> _RECORDS PROVIDED_:
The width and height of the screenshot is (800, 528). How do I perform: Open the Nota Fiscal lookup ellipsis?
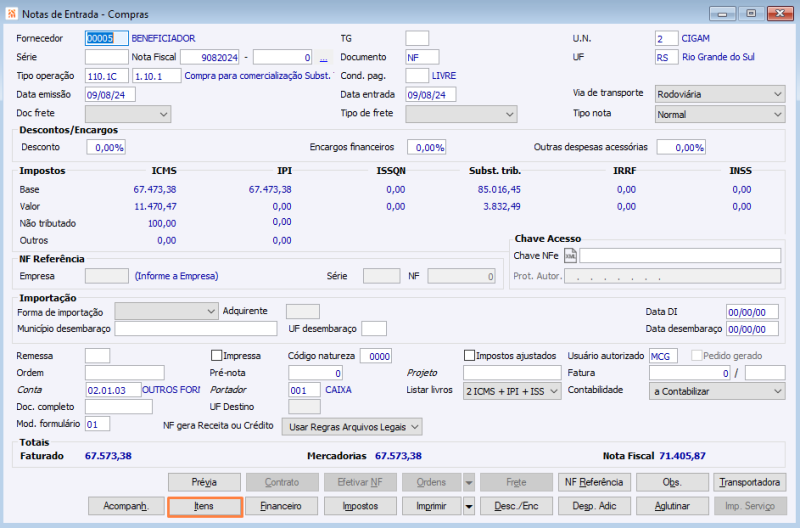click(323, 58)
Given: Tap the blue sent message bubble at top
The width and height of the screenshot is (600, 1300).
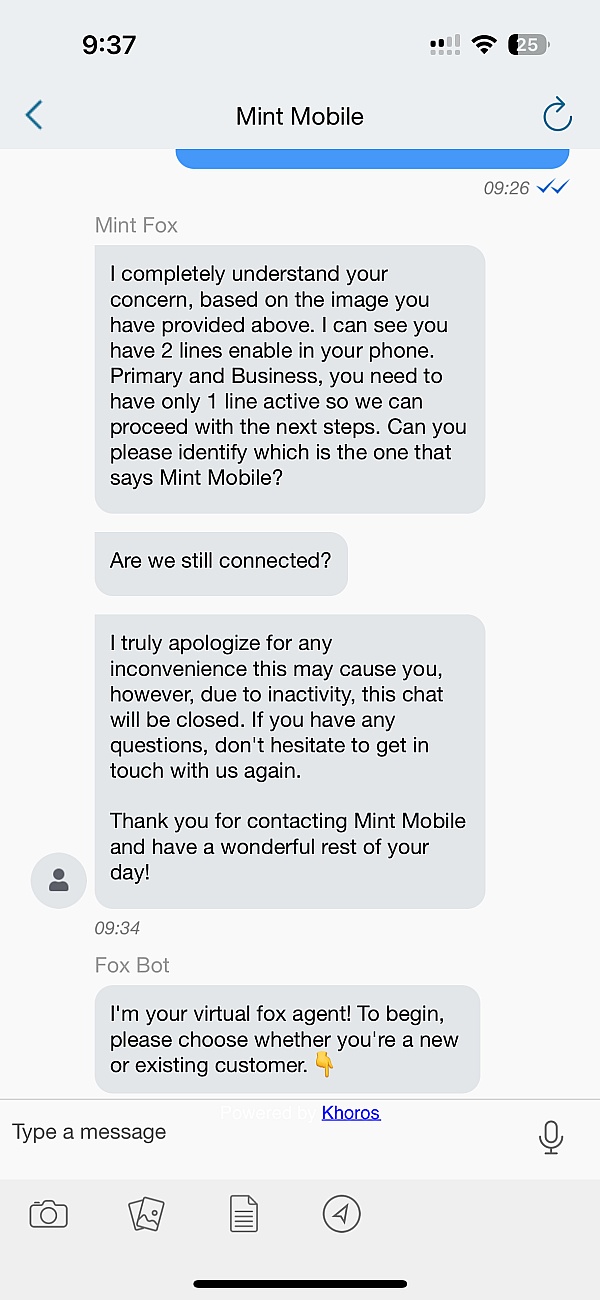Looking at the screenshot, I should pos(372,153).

> _WHAT IS ASKED_:
Reproduce all the items above with every occurrence of "width and height" swapped for "size" and everything else kept as it is. Leave the pictures out.

> _WRITTEN REPLY_:
The size of the screenshot is (800, 528). How do I perform: Open the Nota Fiscal lookup ellipsis?
click(323, 58)
Given: Tap the blue sent message bubble at top
The size of the screenshot is (600, 1300).
Looking at the screenshot, I should pos(372,153).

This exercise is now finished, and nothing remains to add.